Postoperative care involves compressing the puncture site for 2-4 hours and bed rest for 6 hours, monitoring for bleeding signs. For contraindicated patients, non-invasive alternatives may be considered, but in emergencies such as acute myocardial infarction, the physician may weigh risks and proceed under close monitoring.

Interactions with Other Treatments

Interactions with antiplatelet drugs require special attention; post-procedure, dual antiplatelet therapy is usually prescribed for at least six months to prevent stent thrombosis. Compatibility with MRI depends on stent material; some metal stents may affect imaging quality.

If the patient is undergoing chemotherapy, bone marrow suppression and bleeding risks should be evaluated. When combined with oral anticoagulants, dosage adjustments and extended monitoring are necessary. Compared to cardiac surgery, this technique avoids sternotomy, but complex cases may require conversion to open surgery.

Effectiveness and Evidence

Coronary intervention has an immediate success rate of over 90%, with a lumen patency rate of about 85-90% after one year. In patients with acute myocardial infarction, it can reduce mortality by 30% compared to traditional treatments.

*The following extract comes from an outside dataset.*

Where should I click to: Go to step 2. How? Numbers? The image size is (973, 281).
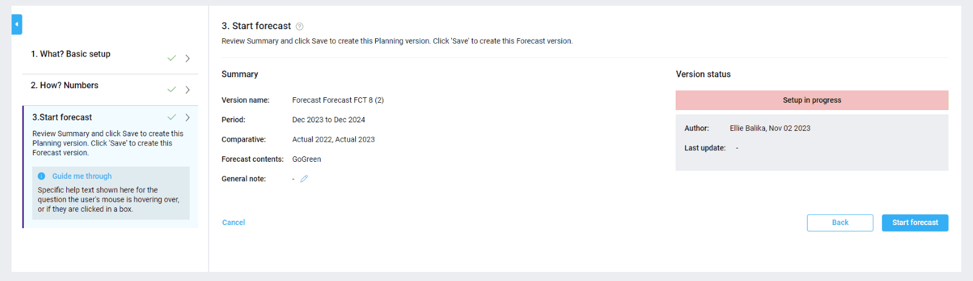[64, 86]
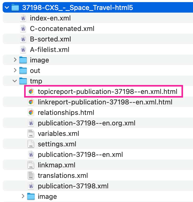Click the file icon beside publication-37198--en.org.xml

pos(31,123)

Structural correction after congenital heart disease repair reaches a 95% improvement rate, significantly better than medication alone.

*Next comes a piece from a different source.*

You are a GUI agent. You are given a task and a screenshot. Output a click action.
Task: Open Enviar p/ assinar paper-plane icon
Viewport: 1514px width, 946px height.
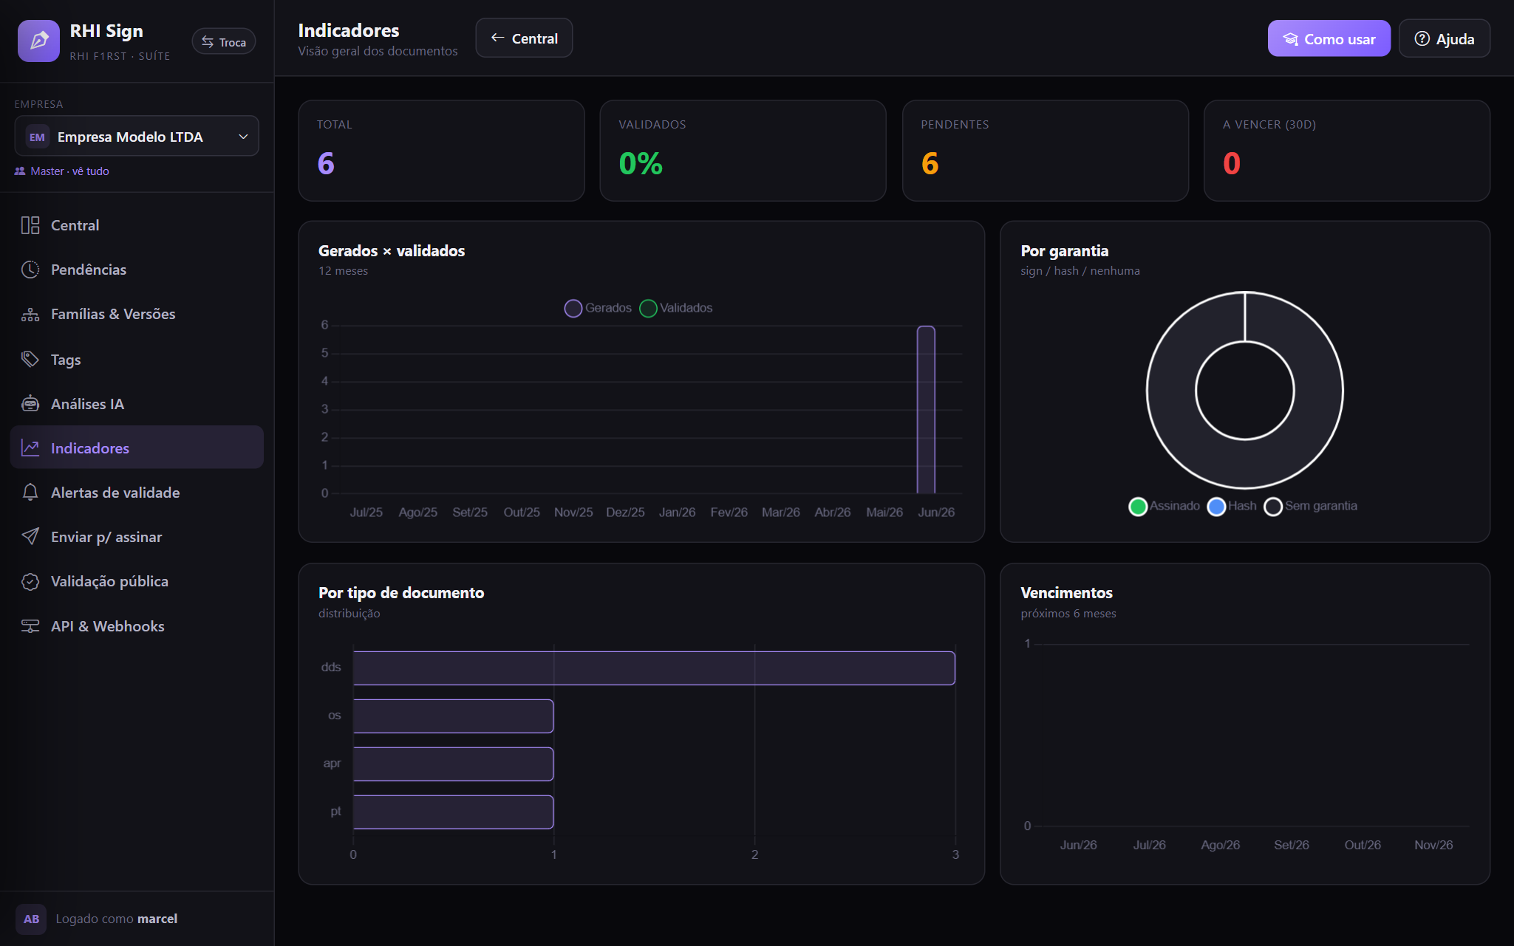click(x=30, y=537)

Long-term follow-up shows that patients treated with drug-eluting stents have a restenosis rate below 10% within three years. In electrophysiology, radiofrequency ablation achieves over 90% cure rate for arrhythmias. These data from multicenter clinical trials confirm its central role in cardiovascular treatment.

Alternatives

Non-invasive alternatives include coronary CTA (coronary computed tomography angiography) and nuclear cardiology scans, which can preliminarily assess vascular obstruction. Stress tests (such as exercise ECG) assist in diagnosing angina but do not provide immediate treatment.

Surgical options like coronary artery bypass grafting (CABG) are suitable for multi-vessel disease but involve longer recovery. Pharmacological treatments (e.g., antiplatelet therapy) can delay disease progression but do not address acute occlusions. The choice of treatment depends on lesion location, patient age, and overall health status.

 

Frequently Asked Questions

What preparations are needed before surgery?

Patients should undergo blood tests, ECG, and imaging studies in advance, and inform the doctor of current medications (e.g., anticoagulants should be temporarily stopped). Fasting for about 8 hours before surgery is usually required, but water intake is allowed. The doctor will adjust preoperative instructions based on the patient's cardiac condition, such as insulin dosage in diabetic patients.

Can I remove the pressure bandage at the puncture site myself after surgery?

The puncture site will be secured with a special bandage, which generally needs to remain for 24 hours. Patients should lie flat for 6 to 8 hours to prevent bleeding; after 24 hours, nursing staff will evaluate and remove it. If swelling, subcutaneous hematoma, or increasing pain occurs at the puncture site, notify medical personnel immediately.

How soon can I resume normal activities after surgery?

Generally, light activities such as walking can gradually resume after 24 hours, but lifting heavy objects or bending over should be avoided for two weeks. If a vascular stent was placed, the doctor may recommend antiplatelet medication and a longer recovery period. High-intensity exercise should wait 4 to 6 weeks, depending on individual recovery.

Will my heart condition completely disappear after successful catheterization?

The procedure can improve blood flow in stenotic arteries and relieve symptoms like chest pain or shortness of breath, but it cannot reverse existing myocardial damage. Patients still need to adhere to medication therapy, low-salt and low-fat diets, and regular exercise to control hypertension, hyperlipidemia, and other underlying conditions to prolong vessel patency.

How often should follow-up examinations be conducted?

Doctors typically schedule a follow-up at one month post-procedure, with regular checks of blood lipids, blood sugar, and cardiac function. For stent placement, antiplatelet therapy is usually continued for at least one year, with vascular assessments every 6 to 12 months, and treatment plans adjusted based on the condition.